The statement you provided is partially accurate, but it requires some clarification.
Quantum communication systems can offer enhanced security compared to traditional classical networks. Quantum communication protocols, such as quantum key distribution (QKD), utilize the principles of quantum mechanics to enable secure transmission of encryption keys. Quantum systems leverage the properties of individual photons or quantum states to detect any eavesdropping attempts, providing a higher level of security than classical encryption methods. However, it's important to note that the overall speed of quantum communication systems is not necessarily faster than classical networks. The advantage lies primarily in the security aspect.

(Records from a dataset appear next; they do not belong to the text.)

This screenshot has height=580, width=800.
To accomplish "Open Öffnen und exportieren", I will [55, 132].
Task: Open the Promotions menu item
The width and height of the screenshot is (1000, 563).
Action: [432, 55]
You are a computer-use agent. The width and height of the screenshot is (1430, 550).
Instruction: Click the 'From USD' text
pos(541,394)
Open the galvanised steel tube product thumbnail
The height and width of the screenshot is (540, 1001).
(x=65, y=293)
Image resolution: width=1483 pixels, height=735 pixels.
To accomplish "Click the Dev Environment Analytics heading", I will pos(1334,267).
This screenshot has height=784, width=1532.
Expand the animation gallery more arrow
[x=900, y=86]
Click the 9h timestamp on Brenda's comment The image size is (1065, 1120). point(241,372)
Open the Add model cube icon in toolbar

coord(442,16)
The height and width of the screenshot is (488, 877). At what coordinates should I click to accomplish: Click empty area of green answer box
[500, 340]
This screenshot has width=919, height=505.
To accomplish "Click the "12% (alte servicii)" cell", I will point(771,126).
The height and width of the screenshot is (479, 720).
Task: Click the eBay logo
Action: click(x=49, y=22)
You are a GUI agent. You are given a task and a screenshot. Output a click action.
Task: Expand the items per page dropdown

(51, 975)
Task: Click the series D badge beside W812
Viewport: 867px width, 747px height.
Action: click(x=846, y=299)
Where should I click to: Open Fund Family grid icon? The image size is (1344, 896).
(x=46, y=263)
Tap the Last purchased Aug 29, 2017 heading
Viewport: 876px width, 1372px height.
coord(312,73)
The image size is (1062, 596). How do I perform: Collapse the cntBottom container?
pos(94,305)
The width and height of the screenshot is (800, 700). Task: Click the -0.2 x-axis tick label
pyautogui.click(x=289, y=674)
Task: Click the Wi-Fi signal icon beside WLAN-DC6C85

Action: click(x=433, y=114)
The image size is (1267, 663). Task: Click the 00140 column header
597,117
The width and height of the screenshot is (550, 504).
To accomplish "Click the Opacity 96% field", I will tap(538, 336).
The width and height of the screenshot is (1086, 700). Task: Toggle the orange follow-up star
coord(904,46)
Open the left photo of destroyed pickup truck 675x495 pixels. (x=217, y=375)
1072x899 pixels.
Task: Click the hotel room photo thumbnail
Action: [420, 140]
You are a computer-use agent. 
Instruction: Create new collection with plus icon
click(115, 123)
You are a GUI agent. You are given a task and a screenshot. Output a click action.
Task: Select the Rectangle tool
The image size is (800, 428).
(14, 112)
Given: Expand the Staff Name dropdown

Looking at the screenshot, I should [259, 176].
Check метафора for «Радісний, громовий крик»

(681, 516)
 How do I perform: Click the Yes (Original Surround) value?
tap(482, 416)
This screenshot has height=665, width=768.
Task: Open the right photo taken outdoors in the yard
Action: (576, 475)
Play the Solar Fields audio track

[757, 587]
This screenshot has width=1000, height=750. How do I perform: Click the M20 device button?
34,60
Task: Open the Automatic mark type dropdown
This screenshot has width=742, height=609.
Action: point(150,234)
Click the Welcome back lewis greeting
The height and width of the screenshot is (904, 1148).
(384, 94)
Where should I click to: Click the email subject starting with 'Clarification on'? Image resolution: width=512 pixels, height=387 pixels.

Quantum communication does not use photons "rather than computer code." Instead, photons are the carriers of quantum information in quantum communication. Quantum information is encoded onto the properties of photons, such as their polarization or phase, to represent quantum bits or qubits. These qubits can then be manipulated and measured to perform quantum communication tasks.
Regarding the concept of "teleportation" in a quantum internet, it involves the transfer of quantum states, not classical information or data. Quantum teleportation relies on the phenomenon of entanglement, where the quantum states of two or more particles become correlated, regardless of the physical distance between them. By exploiting entanglement, it becomes possible to transfer the state of one qubit to another qubit, effectively teleporting the quantum information. However, it's important to note that this process does not involve the instantaneous transfer of classical information or data over long distances.
In summary, quantum communication systems can provide enhanced security compared to classical networks due to the utilization of quantum properties. Photons serve as carriers of quantum information, and quantum teleportation is a mechanism to transfer quantum states using entanglement.